Milano – Il quartier generale delle riunioni era negli uffici di via Vittor Pisani 10, in zona stazione Centrale, era quella l’effettiva sede di una vera e propria struttura organizzata, dotata di uomini e di mezzi, in cui venivano discussi gli affari della ‘ndrangheta, in particolare del gruppo guidato da Giovanni Morabito, 59 anni, figlio del boss Giuseppe, detto U’ Tiradrittu, finito in carcere (41 le richieste di arresto dietro le sbarre avanzata dalla Dda), nell’operazione scattata ieri mattina.
I dettagli della sede milanese e della modalità e di azione della costola al nord della organizzazione emergono dall’ordinanza firmata dal gip di Milano, Domenico Santoro. Dentro quegli uffici, in una zona di Milano centralissima e occupata sostanzialmente da studi di professionisti, si svolgeva la preparazione e la realizzazione delle "plurime attività illecite, ma anche di incontro (e di creazione di legami) con una serie di professionisti, imprenditori, o anche solo prestanome, funzionali al perseguimento degli scopi del sodalizio". Incontri di cui, tramite trojan, si è riusciti a intercettare il contenuto.
In una conversazione, ad esempio, che risale al 23 giugno 2020 si prospetta un’operazione relativa al “business dei rifiuti”, proprio nell’ufficio di via Vittor Pisani ci sono vari soggetti collegati alla ’ndrangheta. Il commento di alcuni degli indagati, si evidenzia nel provvedimento, è efficace meglio di qualsiasi altra considerazione: "A San Luca una concentrazione così alta di persone non ce l’avevi... poi altri due, poi altri due, poi altri due. Viene la Finanza che vuole un documento, ma un documento qualunque...entra, guarda tutte ‘ste persone e dice scusate mi date un attimo i documenti? E siamo rovinati".

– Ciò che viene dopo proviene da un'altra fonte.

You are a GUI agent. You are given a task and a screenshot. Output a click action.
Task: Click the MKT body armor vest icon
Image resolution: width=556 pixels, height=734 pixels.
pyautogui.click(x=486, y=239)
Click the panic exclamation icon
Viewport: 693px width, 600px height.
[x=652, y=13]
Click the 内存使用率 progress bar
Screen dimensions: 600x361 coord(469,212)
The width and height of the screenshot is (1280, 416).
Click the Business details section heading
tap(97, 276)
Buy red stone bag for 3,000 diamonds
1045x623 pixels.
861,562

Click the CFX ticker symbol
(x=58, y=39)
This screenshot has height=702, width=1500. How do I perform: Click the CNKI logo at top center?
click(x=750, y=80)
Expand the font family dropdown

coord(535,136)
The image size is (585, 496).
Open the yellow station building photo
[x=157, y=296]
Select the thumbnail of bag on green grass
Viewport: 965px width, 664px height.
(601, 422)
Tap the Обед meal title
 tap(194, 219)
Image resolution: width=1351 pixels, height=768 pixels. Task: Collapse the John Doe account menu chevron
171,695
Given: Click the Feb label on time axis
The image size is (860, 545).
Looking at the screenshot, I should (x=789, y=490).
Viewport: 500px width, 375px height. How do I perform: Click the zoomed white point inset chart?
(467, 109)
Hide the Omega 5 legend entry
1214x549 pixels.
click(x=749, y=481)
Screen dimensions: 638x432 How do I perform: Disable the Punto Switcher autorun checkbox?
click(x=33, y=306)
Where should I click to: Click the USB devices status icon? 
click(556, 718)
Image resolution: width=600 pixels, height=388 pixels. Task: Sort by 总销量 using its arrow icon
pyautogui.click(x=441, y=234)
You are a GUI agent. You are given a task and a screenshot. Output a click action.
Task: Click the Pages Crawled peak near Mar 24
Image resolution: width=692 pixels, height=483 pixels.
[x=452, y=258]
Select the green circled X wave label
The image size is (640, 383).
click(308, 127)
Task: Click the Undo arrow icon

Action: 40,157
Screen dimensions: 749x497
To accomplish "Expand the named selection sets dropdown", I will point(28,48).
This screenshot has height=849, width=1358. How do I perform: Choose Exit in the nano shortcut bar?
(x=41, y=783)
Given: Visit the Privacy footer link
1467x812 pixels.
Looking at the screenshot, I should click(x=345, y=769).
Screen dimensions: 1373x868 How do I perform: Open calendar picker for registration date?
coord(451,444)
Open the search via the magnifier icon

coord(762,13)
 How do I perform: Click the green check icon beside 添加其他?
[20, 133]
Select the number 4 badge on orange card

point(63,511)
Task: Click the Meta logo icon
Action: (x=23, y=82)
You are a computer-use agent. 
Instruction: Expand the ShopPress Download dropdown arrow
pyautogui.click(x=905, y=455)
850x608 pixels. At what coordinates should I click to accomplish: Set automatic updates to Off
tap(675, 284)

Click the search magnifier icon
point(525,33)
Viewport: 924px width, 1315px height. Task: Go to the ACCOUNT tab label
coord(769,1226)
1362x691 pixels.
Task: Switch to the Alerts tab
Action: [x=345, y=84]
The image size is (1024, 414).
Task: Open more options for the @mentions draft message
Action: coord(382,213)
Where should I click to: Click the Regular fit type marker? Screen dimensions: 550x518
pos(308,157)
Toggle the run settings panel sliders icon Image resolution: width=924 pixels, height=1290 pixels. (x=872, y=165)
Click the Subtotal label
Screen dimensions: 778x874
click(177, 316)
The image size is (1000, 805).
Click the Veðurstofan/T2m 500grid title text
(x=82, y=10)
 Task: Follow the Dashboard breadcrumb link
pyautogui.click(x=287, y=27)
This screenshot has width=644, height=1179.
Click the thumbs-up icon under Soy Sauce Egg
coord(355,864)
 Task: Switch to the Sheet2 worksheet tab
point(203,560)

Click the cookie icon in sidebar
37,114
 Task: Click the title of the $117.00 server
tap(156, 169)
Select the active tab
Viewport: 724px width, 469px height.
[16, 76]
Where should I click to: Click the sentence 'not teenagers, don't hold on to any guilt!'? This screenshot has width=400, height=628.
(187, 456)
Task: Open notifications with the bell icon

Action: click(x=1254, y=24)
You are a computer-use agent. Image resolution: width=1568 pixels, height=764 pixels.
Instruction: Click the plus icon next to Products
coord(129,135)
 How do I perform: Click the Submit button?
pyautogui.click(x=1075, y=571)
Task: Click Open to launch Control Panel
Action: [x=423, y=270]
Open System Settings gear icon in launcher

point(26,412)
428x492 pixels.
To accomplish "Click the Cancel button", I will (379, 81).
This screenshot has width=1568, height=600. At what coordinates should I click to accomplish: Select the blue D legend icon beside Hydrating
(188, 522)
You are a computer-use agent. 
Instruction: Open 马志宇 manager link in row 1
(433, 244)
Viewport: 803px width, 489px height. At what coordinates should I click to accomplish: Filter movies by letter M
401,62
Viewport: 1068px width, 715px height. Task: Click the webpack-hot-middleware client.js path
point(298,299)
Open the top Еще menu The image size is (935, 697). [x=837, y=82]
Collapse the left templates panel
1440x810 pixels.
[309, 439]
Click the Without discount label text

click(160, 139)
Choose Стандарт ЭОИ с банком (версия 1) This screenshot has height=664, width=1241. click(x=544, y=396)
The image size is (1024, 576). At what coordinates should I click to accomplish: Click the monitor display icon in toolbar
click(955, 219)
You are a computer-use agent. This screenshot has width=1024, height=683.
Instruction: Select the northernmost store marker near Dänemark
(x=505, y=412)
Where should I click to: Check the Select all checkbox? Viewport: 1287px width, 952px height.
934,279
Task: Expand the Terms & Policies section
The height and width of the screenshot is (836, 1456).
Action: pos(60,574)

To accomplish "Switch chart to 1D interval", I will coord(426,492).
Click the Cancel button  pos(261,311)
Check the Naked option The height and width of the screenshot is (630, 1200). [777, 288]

La presenza di Morabito, emerge dalla conversazioni che si tengono al telefono e all’interno degli uffici nel marzo del 2021 "diviene essenziale in relazione ad ogni progetto del sodalizio del quale è, ovviamente, informato e, soprattutto, si adopera per operazioni come la realizzazione dell’impianto green economy di Roghudi (Reggio Calabria, ndr), dei lavori con il bonus 110, mettendo a disposizione dell’associazione le proprie conoscenze all’interno dell’amministrazione comunale di Roghudi e le competenze professionali di un funzionario ministeriale (ai trasporti, non indagato, ndr) che offre le sue competenze nel settore Ecobonus e bonus 110".
Ma il figlio del boss interviene, "soprattutto quando è necessario evitare contrasti che potrebbero richiamare l’attenzione investigativa sugli uffici di via Vittor Pisani 10". Nell’ordinanza del gip Santoro, il 59enne viene indicato, nel capo d’accusa, come colui che "sovrintende ed avvalla l’organizzazione di tutte le attività illecite e le strategie imprenditoriali del sodalizio mafioso" occupandosi in prima persona di interessi nel settore dei carburanti, dell’intermediazione e gestione dei rifiuti, sia in Lombardia che in Calabria, di appalti pubblici oltre che "sovraintendere le riunioni con appartenenti ad altre famiglie di ‘ndrangheta o ad altre organizzazioni criminali".